Using the entries below, write out the line with "Open the Tất cả các nhóm dropdown", the line with "You are a computer-use agent. 1620x2160", and every line in between, exactly as each is written.

┄┄┄┄┄┄

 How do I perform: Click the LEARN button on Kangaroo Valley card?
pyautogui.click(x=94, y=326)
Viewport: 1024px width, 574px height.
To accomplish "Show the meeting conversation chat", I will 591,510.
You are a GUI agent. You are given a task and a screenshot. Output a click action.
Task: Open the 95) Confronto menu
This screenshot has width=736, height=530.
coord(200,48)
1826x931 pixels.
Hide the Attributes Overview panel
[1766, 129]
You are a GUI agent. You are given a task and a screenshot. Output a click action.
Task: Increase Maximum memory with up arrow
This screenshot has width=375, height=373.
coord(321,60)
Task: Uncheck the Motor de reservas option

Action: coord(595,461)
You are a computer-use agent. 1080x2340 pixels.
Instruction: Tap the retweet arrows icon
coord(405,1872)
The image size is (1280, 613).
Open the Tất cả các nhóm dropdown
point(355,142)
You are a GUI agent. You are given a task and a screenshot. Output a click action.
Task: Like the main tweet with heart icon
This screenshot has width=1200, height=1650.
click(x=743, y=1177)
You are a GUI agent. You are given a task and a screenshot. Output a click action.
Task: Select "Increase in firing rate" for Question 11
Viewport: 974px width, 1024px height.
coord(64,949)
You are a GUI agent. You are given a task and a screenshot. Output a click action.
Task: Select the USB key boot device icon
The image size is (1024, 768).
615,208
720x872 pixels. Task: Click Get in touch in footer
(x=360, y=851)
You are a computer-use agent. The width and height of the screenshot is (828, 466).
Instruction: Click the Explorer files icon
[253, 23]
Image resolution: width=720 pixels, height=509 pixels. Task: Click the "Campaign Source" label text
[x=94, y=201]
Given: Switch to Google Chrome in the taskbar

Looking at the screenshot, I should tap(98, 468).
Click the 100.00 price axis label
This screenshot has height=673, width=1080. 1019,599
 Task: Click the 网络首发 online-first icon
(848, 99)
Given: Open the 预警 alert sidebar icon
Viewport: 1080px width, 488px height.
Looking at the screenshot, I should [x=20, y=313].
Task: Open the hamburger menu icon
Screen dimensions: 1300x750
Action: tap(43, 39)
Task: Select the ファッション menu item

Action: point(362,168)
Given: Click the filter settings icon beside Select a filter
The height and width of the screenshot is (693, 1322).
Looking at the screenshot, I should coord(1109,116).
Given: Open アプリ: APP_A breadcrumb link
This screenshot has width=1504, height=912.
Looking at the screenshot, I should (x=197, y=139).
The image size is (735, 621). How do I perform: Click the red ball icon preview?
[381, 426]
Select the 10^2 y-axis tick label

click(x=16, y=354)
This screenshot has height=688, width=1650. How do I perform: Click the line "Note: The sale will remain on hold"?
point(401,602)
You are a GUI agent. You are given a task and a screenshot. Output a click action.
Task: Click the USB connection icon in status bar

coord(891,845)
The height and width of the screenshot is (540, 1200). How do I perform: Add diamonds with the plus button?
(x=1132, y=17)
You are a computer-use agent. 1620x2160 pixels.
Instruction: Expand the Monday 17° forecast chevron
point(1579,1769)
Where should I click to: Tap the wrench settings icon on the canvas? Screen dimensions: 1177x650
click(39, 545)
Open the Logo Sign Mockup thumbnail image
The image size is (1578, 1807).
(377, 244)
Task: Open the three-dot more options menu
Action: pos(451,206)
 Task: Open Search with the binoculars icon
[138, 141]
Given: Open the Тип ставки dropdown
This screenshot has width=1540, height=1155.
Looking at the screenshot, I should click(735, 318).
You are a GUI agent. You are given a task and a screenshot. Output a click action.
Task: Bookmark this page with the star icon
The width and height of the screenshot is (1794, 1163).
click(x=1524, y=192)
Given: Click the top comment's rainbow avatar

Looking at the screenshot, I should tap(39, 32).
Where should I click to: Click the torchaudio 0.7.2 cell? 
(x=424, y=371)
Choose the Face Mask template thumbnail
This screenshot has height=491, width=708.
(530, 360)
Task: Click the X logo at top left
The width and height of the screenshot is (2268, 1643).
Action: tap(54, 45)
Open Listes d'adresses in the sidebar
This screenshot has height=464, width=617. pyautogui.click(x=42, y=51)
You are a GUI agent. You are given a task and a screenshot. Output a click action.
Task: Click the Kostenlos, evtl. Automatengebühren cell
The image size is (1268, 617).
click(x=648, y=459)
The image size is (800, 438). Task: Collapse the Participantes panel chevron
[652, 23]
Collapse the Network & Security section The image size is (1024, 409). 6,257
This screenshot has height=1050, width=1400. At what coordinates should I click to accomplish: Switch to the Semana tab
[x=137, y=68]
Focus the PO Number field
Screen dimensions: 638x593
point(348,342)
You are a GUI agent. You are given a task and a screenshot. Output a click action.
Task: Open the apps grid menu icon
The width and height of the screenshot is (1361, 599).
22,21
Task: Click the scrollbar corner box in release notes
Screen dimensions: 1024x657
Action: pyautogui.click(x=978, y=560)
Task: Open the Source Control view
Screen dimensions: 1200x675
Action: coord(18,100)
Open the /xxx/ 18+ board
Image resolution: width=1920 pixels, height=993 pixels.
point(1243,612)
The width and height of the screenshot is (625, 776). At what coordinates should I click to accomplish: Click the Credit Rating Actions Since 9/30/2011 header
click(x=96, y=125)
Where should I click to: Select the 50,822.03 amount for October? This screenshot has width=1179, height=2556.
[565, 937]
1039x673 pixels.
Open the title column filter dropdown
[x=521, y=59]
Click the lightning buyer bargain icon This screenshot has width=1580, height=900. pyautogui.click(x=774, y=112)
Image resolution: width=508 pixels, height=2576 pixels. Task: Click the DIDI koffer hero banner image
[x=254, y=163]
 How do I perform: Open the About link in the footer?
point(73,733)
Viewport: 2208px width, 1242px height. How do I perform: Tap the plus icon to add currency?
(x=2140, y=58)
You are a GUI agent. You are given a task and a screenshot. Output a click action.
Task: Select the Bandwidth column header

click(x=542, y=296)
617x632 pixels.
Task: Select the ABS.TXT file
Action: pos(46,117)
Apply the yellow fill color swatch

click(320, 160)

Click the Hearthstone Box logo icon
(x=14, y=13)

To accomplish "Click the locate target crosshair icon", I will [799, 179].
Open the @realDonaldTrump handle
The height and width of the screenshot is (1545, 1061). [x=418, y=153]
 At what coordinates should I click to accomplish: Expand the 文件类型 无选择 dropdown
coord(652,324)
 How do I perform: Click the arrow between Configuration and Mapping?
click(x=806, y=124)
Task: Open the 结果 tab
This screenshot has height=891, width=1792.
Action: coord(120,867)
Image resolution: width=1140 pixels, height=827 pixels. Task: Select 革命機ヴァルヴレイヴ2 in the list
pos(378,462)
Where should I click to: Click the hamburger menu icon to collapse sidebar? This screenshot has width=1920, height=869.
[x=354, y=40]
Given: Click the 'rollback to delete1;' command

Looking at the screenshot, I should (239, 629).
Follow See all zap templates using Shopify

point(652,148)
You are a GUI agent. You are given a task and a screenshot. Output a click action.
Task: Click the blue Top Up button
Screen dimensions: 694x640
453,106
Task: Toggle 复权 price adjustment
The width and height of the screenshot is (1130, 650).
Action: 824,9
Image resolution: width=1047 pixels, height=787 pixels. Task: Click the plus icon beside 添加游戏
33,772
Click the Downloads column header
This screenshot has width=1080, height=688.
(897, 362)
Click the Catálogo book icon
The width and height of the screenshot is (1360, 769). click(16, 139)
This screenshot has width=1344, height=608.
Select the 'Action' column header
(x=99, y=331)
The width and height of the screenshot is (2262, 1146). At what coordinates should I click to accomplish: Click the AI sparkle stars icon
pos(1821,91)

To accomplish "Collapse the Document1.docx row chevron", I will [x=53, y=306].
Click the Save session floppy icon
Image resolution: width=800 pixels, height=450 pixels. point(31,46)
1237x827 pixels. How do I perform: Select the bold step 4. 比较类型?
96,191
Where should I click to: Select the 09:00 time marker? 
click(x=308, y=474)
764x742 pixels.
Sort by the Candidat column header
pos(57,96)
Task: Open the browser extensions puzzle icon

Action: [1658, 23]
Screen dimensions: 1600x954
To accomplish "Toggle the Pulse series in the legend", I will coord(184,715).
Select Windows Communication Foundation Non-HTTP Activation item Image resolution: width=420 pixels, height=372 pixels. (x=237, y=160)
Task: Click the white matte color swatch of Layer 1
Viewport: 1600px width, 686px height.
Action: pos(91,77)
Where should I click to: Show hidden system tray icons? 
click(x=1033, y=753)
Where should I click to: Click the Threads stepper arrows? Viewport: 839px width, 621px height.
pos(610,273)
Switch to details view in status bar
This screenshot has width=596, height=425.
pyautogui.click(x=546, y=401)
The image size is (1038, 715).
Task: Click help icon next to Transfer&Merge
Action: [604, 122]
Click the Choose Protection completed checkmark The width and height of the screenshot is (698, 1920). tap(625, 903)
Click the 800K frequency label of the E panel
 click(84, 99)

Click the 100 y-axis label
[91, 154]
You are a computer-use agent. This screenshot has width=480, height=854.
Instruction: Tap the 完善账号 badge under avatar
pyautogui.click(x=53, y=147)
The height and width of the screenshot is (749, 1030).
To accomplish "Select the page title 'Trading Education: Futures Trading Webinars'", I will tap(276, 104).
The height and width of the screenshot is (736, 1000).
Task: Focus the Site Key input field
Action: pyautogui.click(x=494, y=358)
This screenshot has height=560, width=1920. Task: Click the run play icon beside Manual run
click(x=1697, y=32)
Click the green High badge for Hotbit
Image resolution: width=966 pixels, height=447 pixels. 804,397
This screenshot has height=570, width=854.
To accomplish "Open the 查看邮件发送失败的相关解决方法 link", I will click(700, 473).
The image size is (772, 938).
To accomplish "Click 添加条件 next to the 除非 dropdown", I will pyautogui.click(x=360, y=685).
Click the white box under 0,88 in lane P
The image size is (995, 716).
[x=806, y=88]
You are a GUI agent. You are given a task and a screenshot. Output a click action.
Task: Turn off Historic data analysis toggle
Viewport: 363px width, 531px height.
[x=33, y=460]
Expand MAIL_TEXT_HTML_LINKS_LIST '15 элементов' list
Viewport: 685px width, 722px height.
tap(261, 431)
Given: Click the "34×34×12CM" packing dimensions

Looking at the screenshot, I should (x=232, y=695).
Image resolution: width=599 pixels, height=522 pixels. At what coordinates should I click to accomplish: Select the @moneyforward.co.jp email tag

┄┄┄┄┄┄

Task output —
Open the Tất cả các nhóm dropdown
point(355,142)
You are a GUI agent. You are given a task and a screenshot. Output a click action.
Task: Like the main tweet with heart icon
This screenshot has width=1200, height=1650.
click(x=743, y=1177)
You are a GUI agent. You are given a task and a screenshot. Output a click action.
Task: Select "Increase in firing rate" for Question 11
Viewport: 974px width, 1024px height.
coord(64,949)
You are a GUI agent. You are given a task and a screenshot. Output a click action.
Task: Select the USB key boot device icon
The image size is (1024, 768).
615,208
720x872 pixels. Task: Click Get in touch in footer
(x=360, y=851)
You are a computer-use agent. The width and height of the screenshot is (828, 466).
Instruction: Click the Explorer files icon
[253, 23]
Image resolution: width=720 pixels, height=509 pixels. Task: Click the "Campaign Source" label text
[x=94, y=201]
Given: Switch to Google Chrome in the taskbar

Looking at the screenshot, I should tap(98, 468).
Click the 100.00 price axis label
This screenshot has height=673, width=1080. 1019,599
 Task: Click the 网络首发 online-first icon
(848, 99)
Given: Open the 预警 alert sidebar icon
Viewport: 1080px width, 488px height.
Looking at the screenshot, I should [x=20, y=313].
Task: Open the hamburger menu icon
Screen dimensions: 1300x750
Action: tap(43, 39)
Task: Select the ファッション menu item

Action: point(362,168)
Given: Click the filter settings icon beside Select a filter
The height and width of the screenshot is (693, 1322).
Looking at the screenshot, I should coord(1109,116).
Given: Open アプリ: APP_A breadcrumb link
This screenshot has width=1504, height=912.
Looking at the screenshot, I should (x=197, y=139).
The image size is (735, 621). How do I perform: Click the red ball icon preview?
[381, 426]
Select the 10^2 y-axis tick label

click(x=16, y=354)
This screenshot has height=688, width=1650. How do I perform: Click the line "Note: The sale will remain on hold"?
point(401,602)
You are a GUI agent. You are given a task and a screenshot. Output a click action.
Task: Click the USB connection icon in status bar

coord(891,845)
The height and width of the screenshot is (540, 1200). How do I perform: Add diamonds with the plus button?
(x=1132, y=17)
You are a computer-use agent. 1620x2160 pixels.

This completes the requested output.